The <details> element

An element which contains information that is mostly normally hidden, with just a summary part visible, but which the user can reveal by clicking on it.

Uses of <details>

This element is intended for markup which includes information which often will not be needed, and so is hidden by default. Users will initially see only a summary of the content, perhaps a message describing what the full content contains. The summary should be enclosed in a <summary> element inside the <details> element.

The summary must be the first thing (apart from whitespace) inside the <details> element. That means that the summary will appear first in browsers which don't support this feature, and is spoken first by speech-based browsers. There should only be one <summary> element.

Users who want to access it can choose to expand the summary to display the full content of the element.
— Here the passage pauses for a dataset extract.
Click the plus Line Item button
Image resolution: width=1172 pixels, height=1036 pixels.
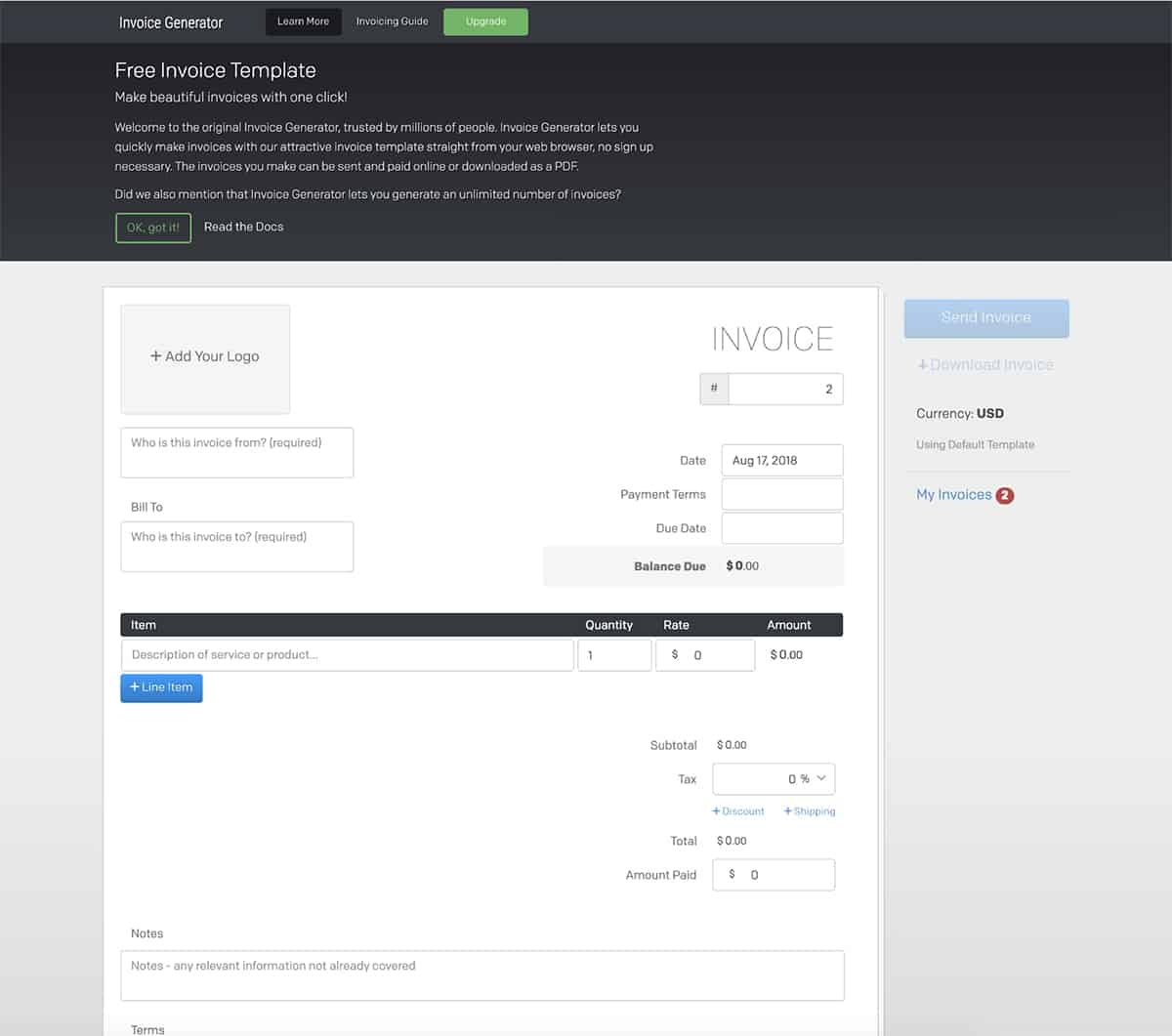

If the open attribute is present then the details will be expanded to start with, but the user has the choice of hiding them. Whether you should have the details initially expanded or collapsed will depend on what you think will make the page easier to use.

Collapsible details can also be used when a complex form consists of a series of sections, when the user is only likely to be interested in a few of them, or will want to focus on one or two at a time. Rather than showing every form control at once, the form can be divided into pieces, each in its own <details> element, with a section title as the summary.
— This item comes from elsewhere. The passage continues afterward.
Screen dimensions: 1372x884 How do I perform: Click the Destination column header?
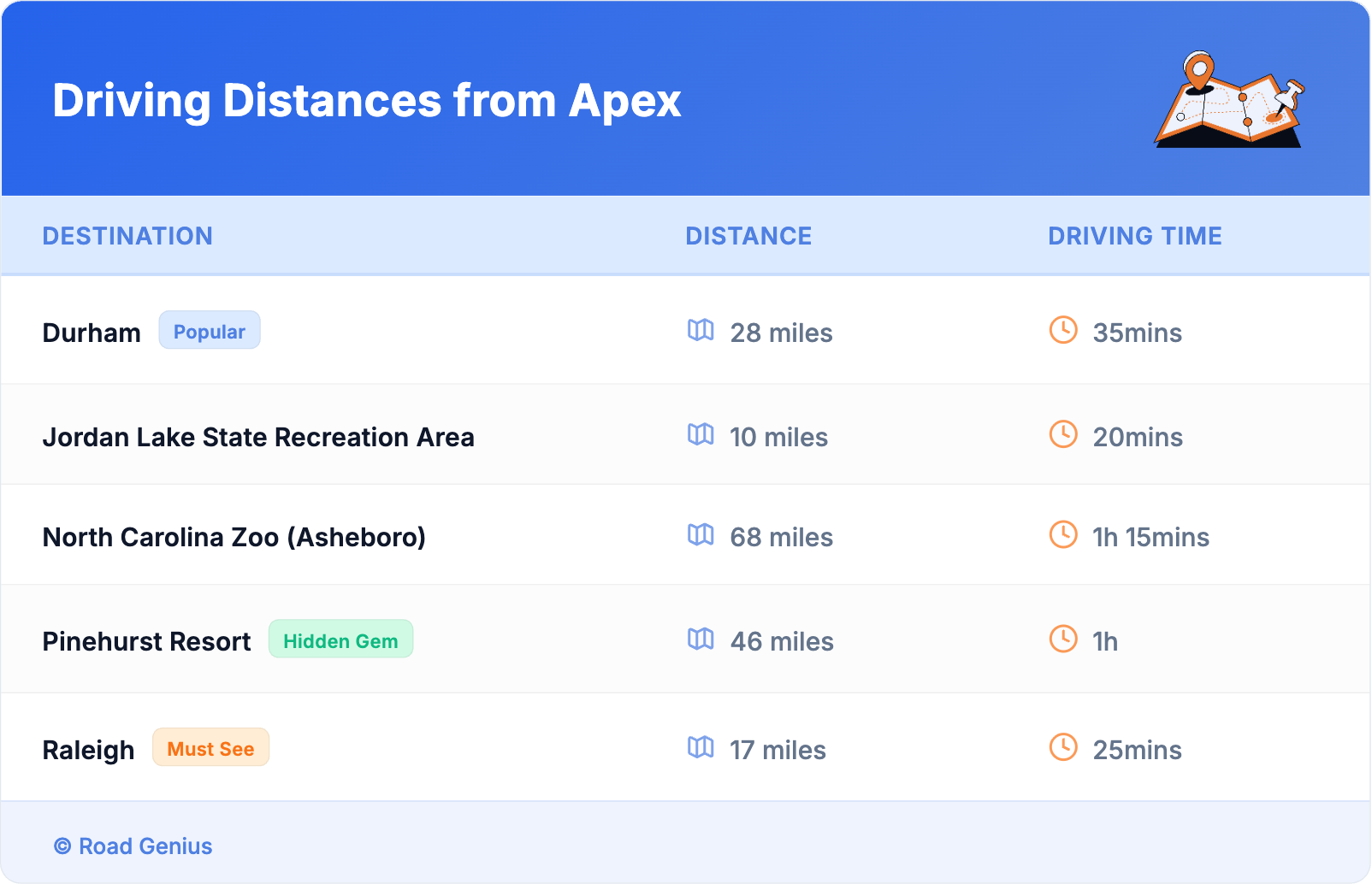coord(127,236)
Another place where the <details> element could be useful is for collapsible outlines or hierarchical menus which might be overwhelmingly large if fully expanded. For example, a blog or news website might have links to its date-based archive pages in a set of nested bullet lists containing links. In that case, each sublist could be contained in a <details> element. The <details> elements themselves can be nested, so clicking on a year might expand a list of months, which could each themselves be expanded into a list of days or articles published in that period.

Example markup

Here's an example of using <details> to provide access to part of a form which some users may need, but which for most users would just clutter up the form and make it harder to use:

<form ...>
 ...
 <details>
  <summary>Advanced Settings</summary>
  <label>Something: <input ...></label>
  ...
 </details>
</form>

Browser support

Currently this feature is supported by Google Chrome, Safari, and Opera. There's no support for it in Internet Explorer, and Firefox will only have support from version 48 onwards.

There are several JavaScript polyfills available, such as this jQuery plugin by Mathias Bynens. This makes <details> work in all modern browsers, and even in IE 6.

Live example

The content below this paragraph is contained in a <details> element. If your browser supports it, then you should be able to click on the summary to show or hide the details below it. There is no custom styling or JavaScript polyfill here, so what you see below is the default way your browser implements this feature. The open attribute is not included, so the browser should only show the summary to start with.

This is the summary

And these are the details. If you can see this paragraph without doing anything to expand the details, then your browser doesn't support this feature.

A second paragraph inside the <details> element.

This paragraph is below the <details> element.

Full list of attributes

All the usual HTML global attributes are available

open
Indicates that the full content of the element should be visible.